透明人間の色
だけど、僕が一階へ続く階段の方へ曲がる前に、一人の女の子がさっと僕を素通りして、下の踊り場に向かって言ったんだ。
“小野楓さん、貴女は友達は多い方が好み?”
その言葉からさっきの一連の流れを見ていたことは察せられた。
僕から見えるのはその女の子の後ろ姿で、彼女が何を考えているのかはまるで分からなかった。でも、少なくとも同情したような響きはなかったように思う。
僕は手すりの陰に隠れて、成り行きを食い入るように見つめていた。
少し背伸びしてみるとちょうど下の踊り場に転がっていた女の子が全力で首を横に振っているのが見えた。
“じゃあ、私と友達になって”
その時僕に見えたのは突然現れた彼女の顔ではなく、階段の踊り場で泣いていた女の子の顔で、その顔はまた泣きそうなのに少しだけ笑っているようにも見えた。

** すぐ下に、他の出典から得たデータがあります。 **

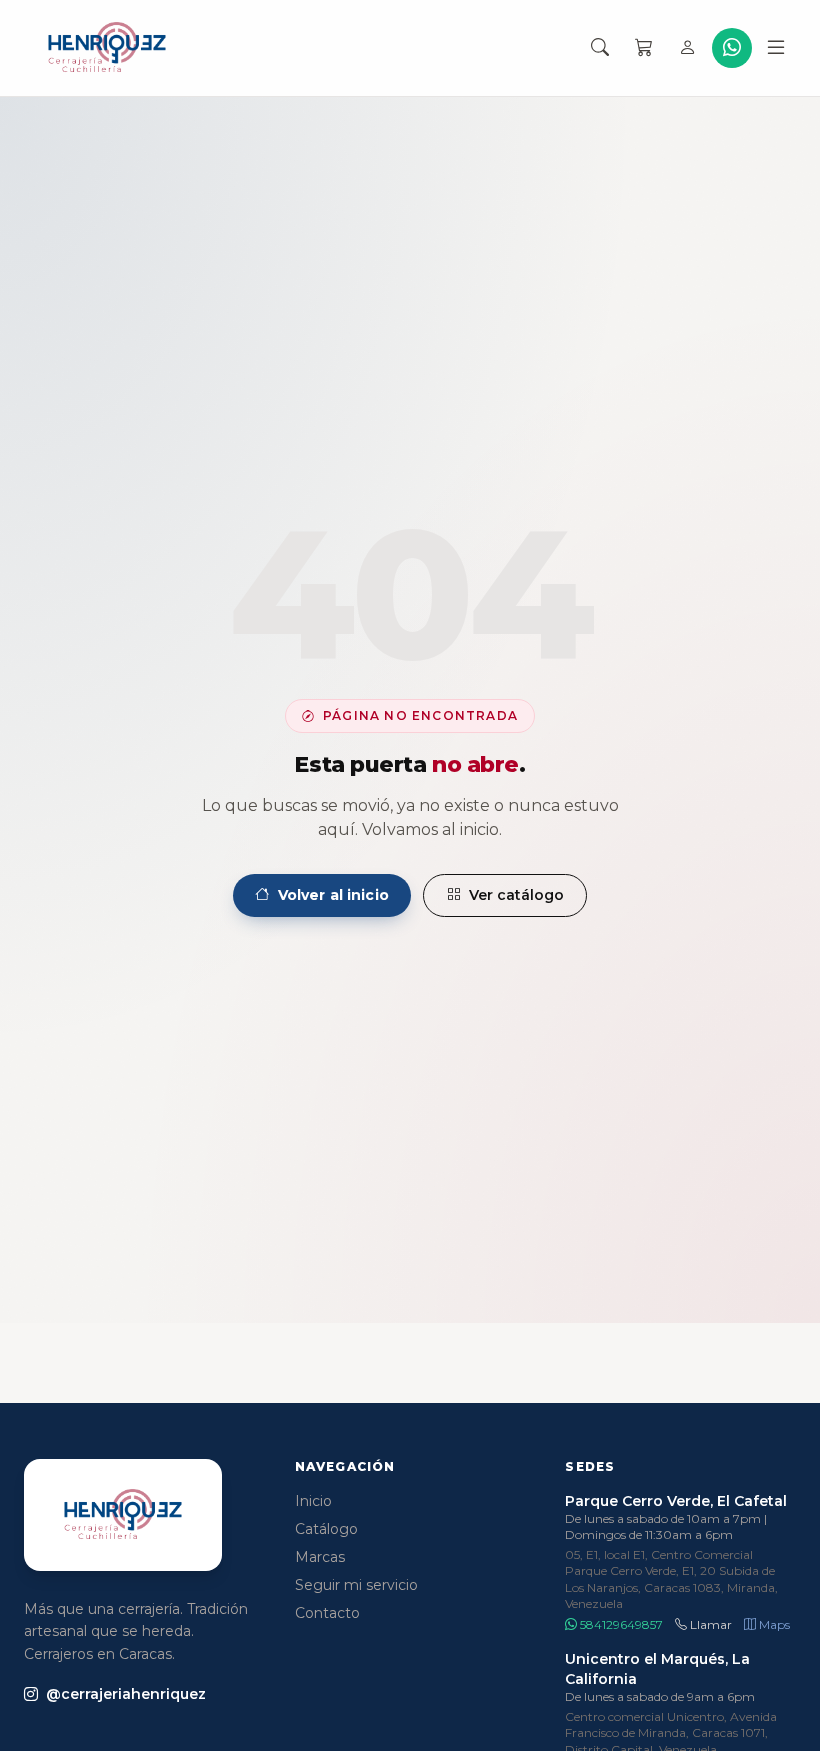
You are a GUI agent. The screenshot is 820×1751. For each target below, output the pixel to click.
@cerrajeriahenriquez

後ろ姿だけの彼女は、ゆっくりと階段を降って、転がっていた女の子に手を差し出す。
黄昏の光がそこだけを照らして、転がっていた女の子が彼女の手を取る。
それは、東城美香と小野楓が友達になった瞬間だった。
その時、切に思ったのは、
そんな黄昏の光は、突っ立ったままの僕には届かないってことで。
その時から僕にとっての黄昏の色は、正義の色になっていた。
僕には
暗闇を照らす朝日よりも、
一緒に暗闇へと堕ちていく黄昏が、
どんな色よりも正しいように見えたんだ。
この神々しい色を信じていたい。
だから、それからずっとだ。
不本意ながら、僕は東城を目で追う羽目になった。